Esta memoria descubre la relación existente entre los precios del trigo y los índices de mortalidad junto a su posible causa, que en este caso es el hambre y sus secuelas producto de la fluctuación económica, en este caso en referencia al trigo.
Respecto de la “peste negra” (año 1347) y prescindiendo de su origen biológico (atribuido al bacilo Yersinia Pestis), existen otros puntos de vista respecto de su origen y significado. Hay quienes dicen que esta epidemia fue la demostración de la crisis social del sistema feudal, tesis refutada por otros que manifiestan que no sólo murieron personas de la clase feudal, sino que nadie estaba a salvo, ni ricos ni pobres. Sin embargo no hace más que confirmar la crisis del sistema feudal desde una perspectiva económica producto de la disminución de la productividad, desnutrición y condiciones de pobreza y miseria unidas a pobres condiciones sanitarias. Muy probablemente el bacilo se disparó en los sectores de mayor miseria y de allí se transmitió entre humanos sin distinción de clase. Se estima que en total, la peste negra terminó con la vida de 100 millones de personas en total en Europa, Asia y Africa, y el equivalente a un 60% de la población en Europa.
Así las cosas hay quienes dudan de la relación causal entre crisis económica y peste, pues en esta época había ratas en sectores ricos y pobres, y la peste no hacia distinción entre desnutridos o no: actuaba con igual fuerza y mortalidad.

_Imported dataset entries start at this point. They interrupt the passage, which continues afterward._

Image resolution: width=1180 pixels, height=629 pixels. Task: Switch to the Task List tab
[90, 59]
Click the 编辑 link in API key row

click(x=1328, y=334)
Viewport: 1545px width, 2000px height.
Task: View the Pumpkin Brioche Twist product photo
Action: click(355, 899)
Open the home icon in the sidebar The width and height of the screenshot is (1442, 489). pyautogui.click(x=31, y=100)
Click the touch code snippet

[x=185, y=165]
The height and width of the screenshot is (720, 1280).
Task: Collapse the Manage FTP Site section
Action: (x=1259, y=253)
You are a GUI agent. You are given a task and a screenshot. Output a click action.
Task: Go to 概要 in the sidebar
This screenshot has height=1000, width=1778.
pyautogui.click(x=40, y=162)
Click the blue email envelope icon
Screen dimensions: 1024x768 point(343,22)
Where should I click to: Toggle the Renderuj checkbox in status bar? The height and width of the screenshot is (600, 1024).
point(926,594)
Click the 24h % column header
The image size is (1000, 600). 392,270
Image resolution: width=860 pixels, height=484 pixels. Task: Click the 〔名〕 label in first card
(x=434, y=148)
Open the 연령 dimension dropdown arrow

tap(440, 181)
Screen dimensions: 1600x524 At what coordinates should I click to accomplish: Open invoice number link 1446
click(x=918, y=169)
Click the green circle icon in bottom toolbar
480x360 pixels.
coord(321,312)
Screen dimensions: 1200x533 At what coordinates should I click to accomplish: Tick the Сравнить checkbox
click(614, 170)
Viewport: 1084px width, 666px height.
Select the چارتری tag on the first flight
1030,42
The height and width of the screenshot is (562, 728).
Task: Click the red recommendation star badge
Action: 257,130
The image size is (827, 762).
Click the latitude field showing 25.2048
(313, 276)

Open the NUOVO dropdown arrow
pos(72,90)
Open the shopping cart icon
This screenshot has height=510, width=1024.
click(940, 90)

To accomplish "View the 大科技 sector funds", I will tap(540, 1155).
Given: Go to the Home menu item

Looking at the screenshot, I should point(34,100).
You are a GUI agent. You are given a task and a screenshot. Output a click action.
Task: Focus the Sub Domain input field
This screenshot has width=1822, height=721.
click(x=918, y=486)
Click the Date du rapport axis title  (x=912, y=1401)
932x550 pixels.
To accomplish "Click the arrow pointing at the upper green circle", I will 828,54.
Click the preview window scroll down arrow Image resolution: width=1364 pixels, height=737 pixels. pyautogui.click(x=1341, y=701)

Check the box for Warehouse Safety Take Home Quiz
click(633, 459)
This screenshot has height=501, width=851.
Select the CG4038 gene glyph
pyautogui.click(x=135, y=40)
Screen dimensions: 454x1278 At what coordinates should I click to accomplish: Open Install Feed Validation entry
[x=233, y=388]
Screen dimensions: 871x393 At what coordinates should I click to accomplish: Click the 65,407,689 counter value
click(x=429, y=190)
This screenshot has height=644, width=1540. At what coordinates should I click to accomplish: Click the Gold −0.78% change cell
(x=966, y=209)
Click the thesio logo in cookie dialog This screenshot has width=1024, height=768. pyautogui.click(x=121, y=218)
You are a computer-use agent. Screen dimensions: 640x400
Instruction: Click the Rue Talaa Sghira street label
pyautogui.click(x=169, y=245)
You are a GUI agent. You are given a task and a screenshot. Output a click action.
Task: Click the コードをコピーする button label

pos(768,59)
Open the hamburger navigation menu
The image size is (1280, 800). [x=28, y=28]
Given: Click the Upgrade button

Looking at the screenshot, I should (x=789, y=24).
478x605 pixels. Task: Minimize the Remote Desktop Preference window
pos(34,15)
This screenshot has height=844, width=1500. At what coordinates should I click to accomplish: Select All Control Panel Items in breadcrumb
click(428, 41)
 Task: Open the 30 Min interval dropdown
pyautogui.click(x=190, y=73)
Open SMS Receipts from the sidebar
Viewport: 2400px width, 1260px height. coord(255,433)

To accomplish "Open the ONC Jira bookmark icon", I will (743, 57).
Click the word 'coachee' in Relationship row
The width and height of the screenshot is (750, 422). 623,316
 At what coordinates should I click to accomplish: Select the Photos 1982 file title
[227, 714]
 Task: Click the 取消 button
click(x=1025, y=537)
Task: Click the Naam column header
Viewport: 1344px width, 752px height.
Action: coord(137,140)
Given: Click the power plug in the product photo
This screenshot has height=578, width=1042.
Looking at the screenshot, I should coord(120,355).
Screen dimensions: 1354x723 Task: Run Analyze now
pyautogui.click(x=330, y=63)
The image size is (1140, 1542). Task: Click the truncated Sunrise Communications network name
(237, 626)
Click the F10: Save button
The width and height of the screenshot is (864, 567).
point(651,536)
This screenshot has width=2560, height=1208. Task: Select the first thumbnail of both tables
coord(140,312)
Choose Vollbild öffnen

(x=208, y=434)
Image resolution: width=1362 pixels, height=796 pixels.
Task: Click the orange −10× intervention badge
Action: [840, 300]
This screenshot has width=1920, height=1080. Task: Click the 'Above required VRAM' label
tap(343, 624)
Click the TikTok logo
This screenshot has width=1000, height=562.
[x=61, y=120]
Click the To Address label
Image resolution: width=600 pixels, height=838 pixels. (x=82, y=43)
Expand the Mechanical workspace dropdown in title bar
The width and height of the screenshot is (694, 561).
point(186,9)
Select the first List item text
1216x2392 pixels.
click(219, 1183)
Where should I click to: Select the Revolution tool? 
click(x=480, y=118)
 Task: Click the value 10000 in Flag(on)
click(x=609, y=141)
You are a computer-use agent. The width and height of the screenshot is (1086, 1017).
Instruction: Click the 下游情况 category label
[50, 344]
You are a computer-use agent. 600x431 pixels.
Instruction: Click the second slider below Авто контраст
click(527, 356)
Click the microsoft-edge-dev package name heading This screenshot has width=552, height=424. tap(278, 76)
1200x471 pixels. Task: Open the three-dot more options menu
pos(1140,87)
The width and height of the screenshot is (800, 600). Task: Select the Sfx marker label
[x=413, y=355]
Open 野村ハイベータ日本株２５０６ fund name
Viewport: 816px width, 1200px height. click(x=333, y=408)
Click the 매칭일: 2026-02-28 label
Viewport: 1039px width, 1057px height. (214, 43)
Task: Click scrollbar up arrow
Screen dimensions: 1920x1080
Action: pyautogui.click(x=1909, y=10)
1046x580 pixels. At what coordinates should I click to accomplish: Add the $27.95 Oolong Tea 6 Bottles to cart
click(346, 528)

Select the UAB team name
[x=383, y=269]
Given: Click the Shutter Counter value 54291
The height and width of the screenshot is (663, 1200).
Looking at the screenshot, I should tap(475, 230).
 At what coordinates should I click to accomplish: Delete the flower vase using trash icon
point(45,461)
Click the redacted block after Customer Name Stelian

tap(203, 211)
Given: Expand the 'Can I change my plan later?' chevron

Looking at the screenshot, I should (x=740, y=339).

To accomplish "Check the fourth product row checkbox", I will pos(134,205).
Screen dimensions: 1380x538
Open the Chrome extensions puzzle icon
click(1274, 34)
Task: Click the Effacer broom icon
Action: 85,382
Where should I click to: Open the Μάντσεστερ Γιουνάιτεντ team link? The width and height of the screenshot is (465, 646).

Ya en nuestros días, sorprende la coincidencia entre la agudización de la crisis económica de norteamérica y financiera global, y la aparición de la gripe A(H1N1) en los sectores más empobrecidos de México ocurrida en 2009, y con casos sin ninguna relación entre sí, ni con los cerdos, en el sur de Estados Unidos.
A pesar de su baja virulencia y poca mortalidad en relación con pandemias ocurridas en el pasado o las esperadas en el presente, pareciera ser que existe una relación no demostrada entre los ciclos económicos y la aparición de pestes, las que van mutando y reforzando entre uno y otro ciclo, en ambientes propicios con pobres condiciones sanitarias, hambruna y deficiencias nutricionales, hasta finalmente activar potentes pandemias.
Queda de manifiesto el valor de los indicadores de pobreza real y en tiempo real, basados por ejemplo en los niveles de ingreso real y de nutrición, por encima de los sobrevalorados indicadores macroeconómicos de crecimiento y sus variantes per cápita, con el fin de poder detectar posibles momentos y focos de depresión económica, producto del agotamiento de modelos económicos capitalistas, los que podrían cobrar una gran cantidad de vidas de ricos y pobres o terminar en un ciclo de la economía con la humanidad.